Rows from a dataset:
########

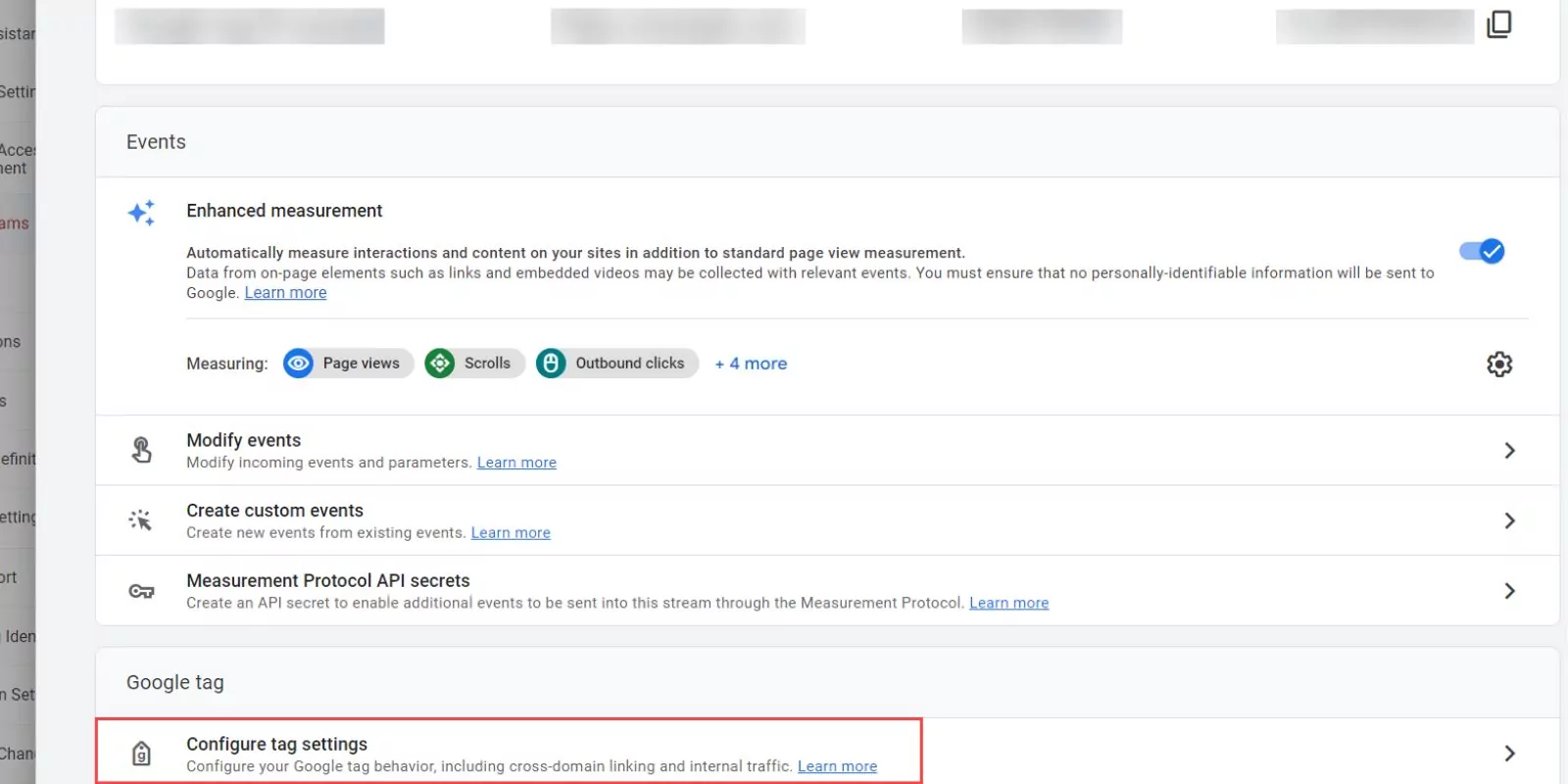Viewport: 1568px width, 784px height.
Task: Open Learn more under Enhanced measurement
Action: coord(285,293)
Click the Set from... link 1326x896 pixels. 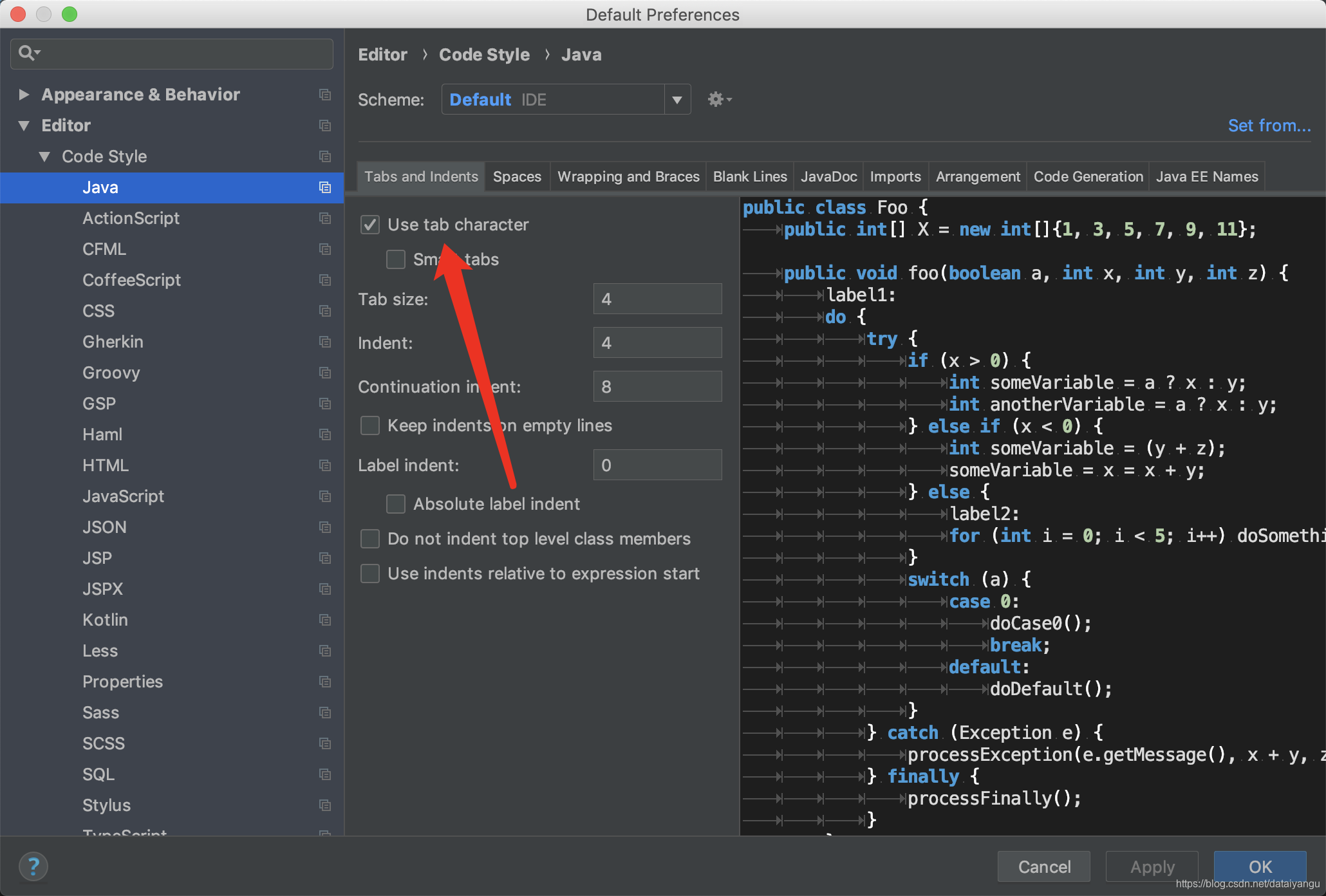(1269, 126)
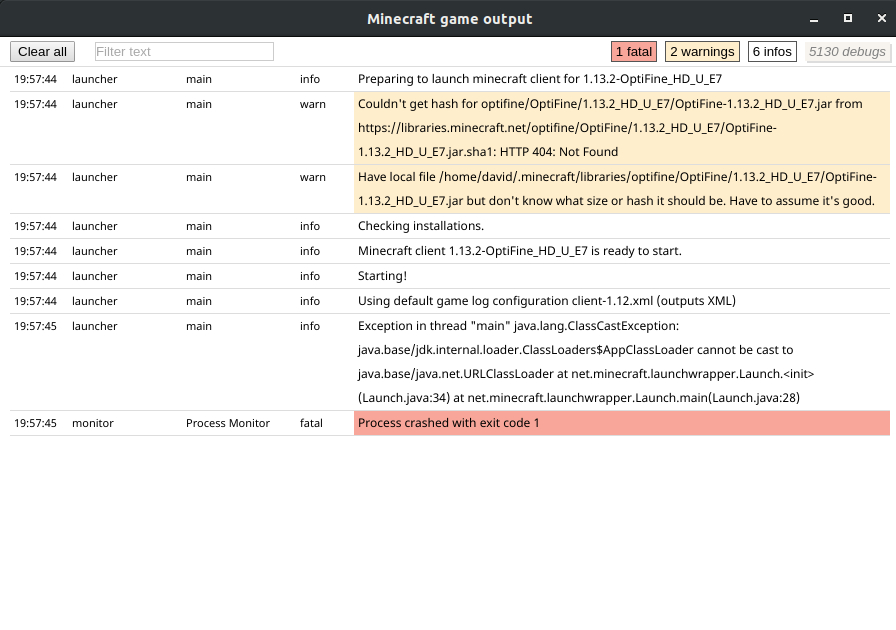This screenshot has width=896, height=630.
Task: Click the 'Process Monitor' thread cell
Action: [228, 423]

########

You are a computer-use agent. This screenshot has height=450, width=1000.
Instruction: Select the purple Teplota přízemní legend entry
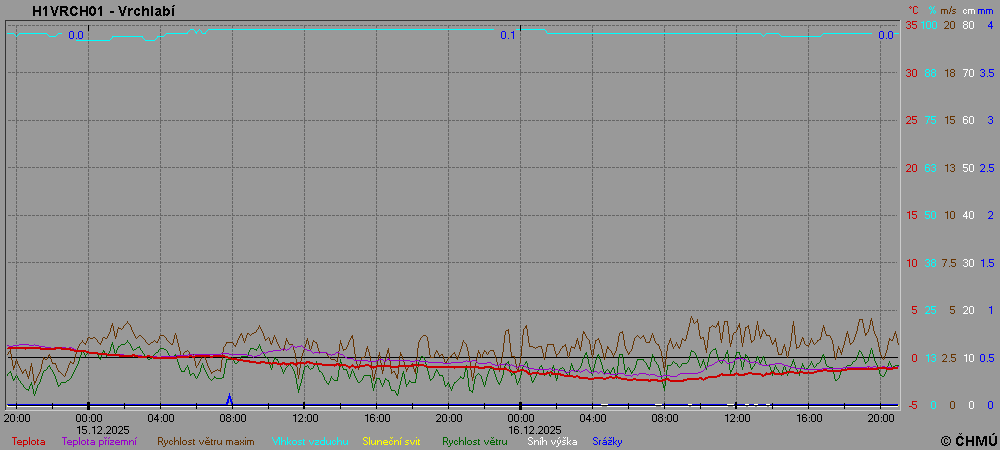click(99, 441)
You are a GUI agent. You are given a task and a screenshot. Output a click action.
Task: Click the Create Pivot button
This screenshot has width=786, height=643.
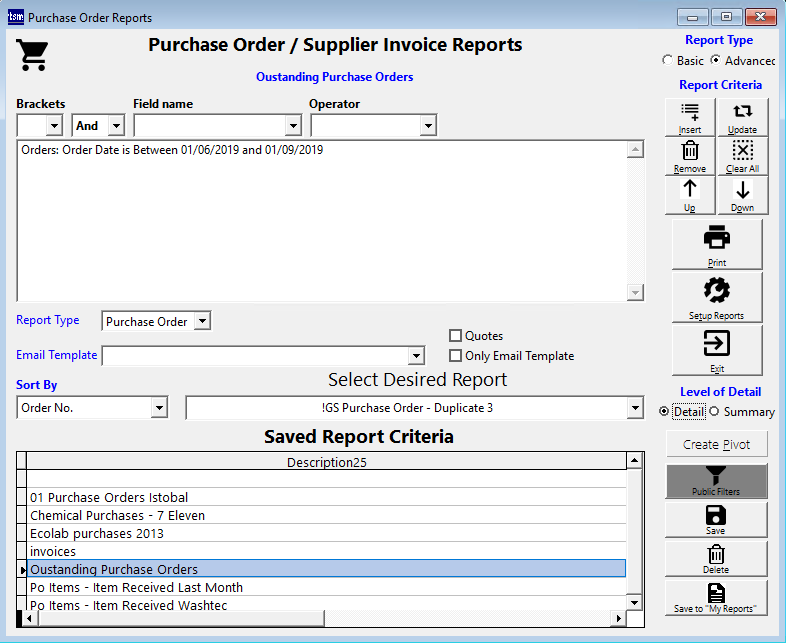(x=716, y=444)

########

▶ What is needed
Please render the records from the line containing "You are a computer-use" through the line containing "(x=716, y=444)" as a JSON list of strings, one string per line, skipping blank lines. Leave the images out of the answer.

▶ Answer in full
[
  "You are a computer-use agent. This screenshot has height=450, width=1000.",
  "Instruction: Select the purple Teplota přízemní legend entry",
  "click(99, 441)",
  "You are a GUI agent. You are given a task and a screenshot. Output a click action.",
  "Task: Click the Create Pivot button",
  "This screenshot has width=786, height=643.",
  "(x=716, y=444)"
]